I paint to hold on to what matters — to fix light, memory, and intimacy in a gaze, to preserve moments we wish would never fade.

I don't like winter presents a new body of work by French painter Timm Blandin, in which light, memory, and emotional landscapes take center stage. The exhibition marks a continuation of the artist’s ongoing exploration of how personal experience and atmosphere shape perception, unfolding through images that feel at once immediate and quietly introspective. Blandin’s paintings hover between observation and introspection, offering moments that resonate with subtle emotional charge.

Rather than a literal rejection of the cold season, the exhibition’s title functions as a familiar, almost confessional phrase — a sentiment many recognize and share. It serves as an entry point into a more nuanced meditation on time, climate, and interior states, where winter becomes a metaphor for emotional distance, stillness, or reflection.
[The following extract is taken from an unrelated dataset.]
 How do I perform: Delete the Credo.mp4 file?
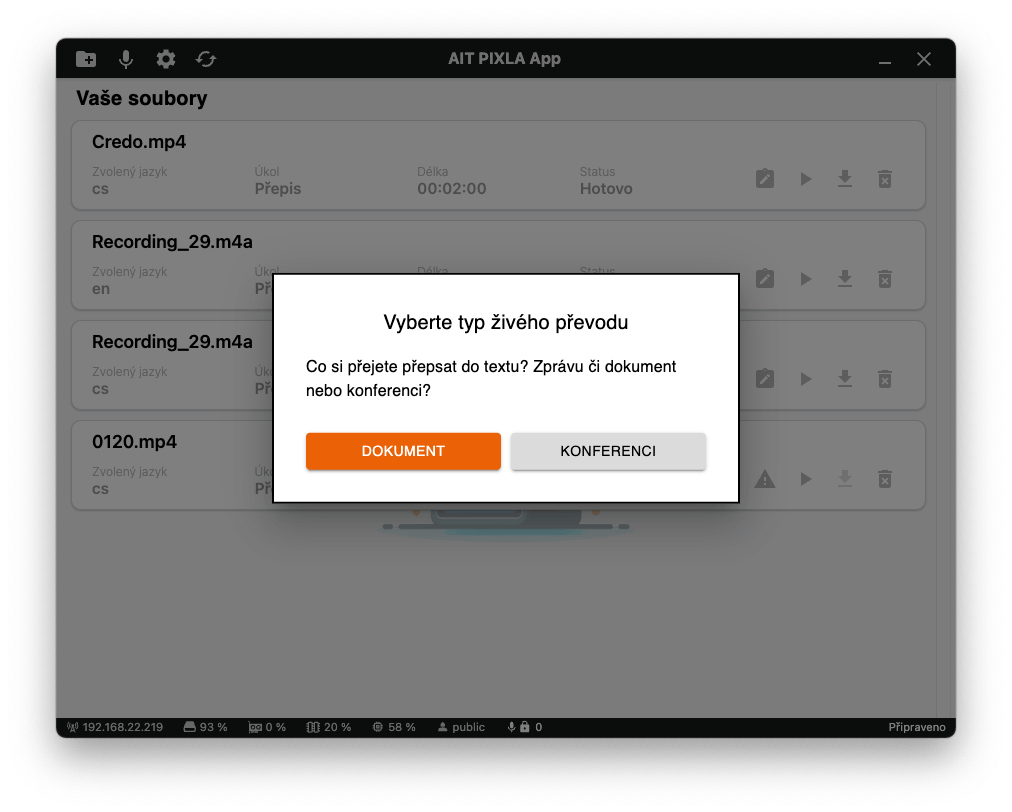885,179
This understated framing allows the work to unfold gently, inviting viewers to project their own memories and associations onto the scenes presented.
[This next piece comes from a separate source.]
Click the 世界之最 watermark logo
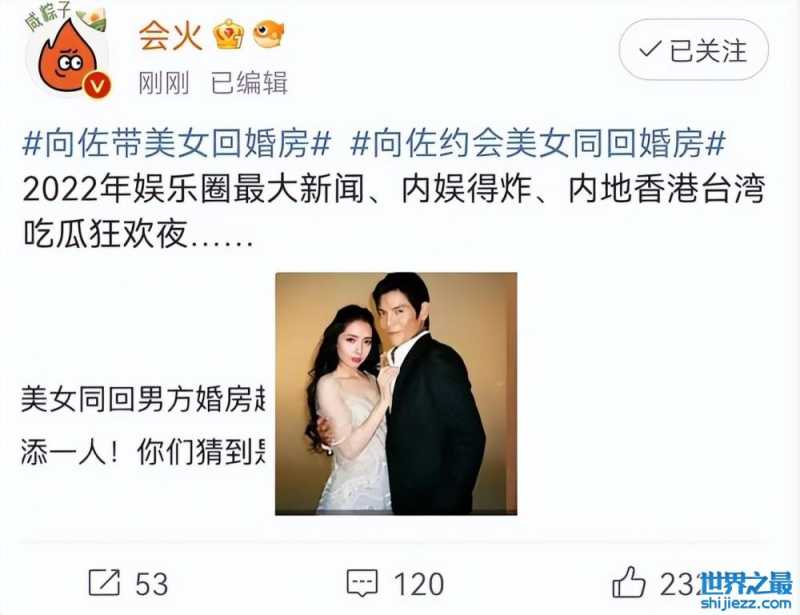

Drawing from everyday moments and imagined recollections, Blandin constructs pictorial spaces suspended between presence and remembrance. Figures, interiors, and landscapes appear infused with a sense of pause, as if caught in the threshold between what is lived and what is remembered. Through this delicate balance, I don't like winter opens an intimate visual dialogue on how memory and feeling shape the environments we inhabit.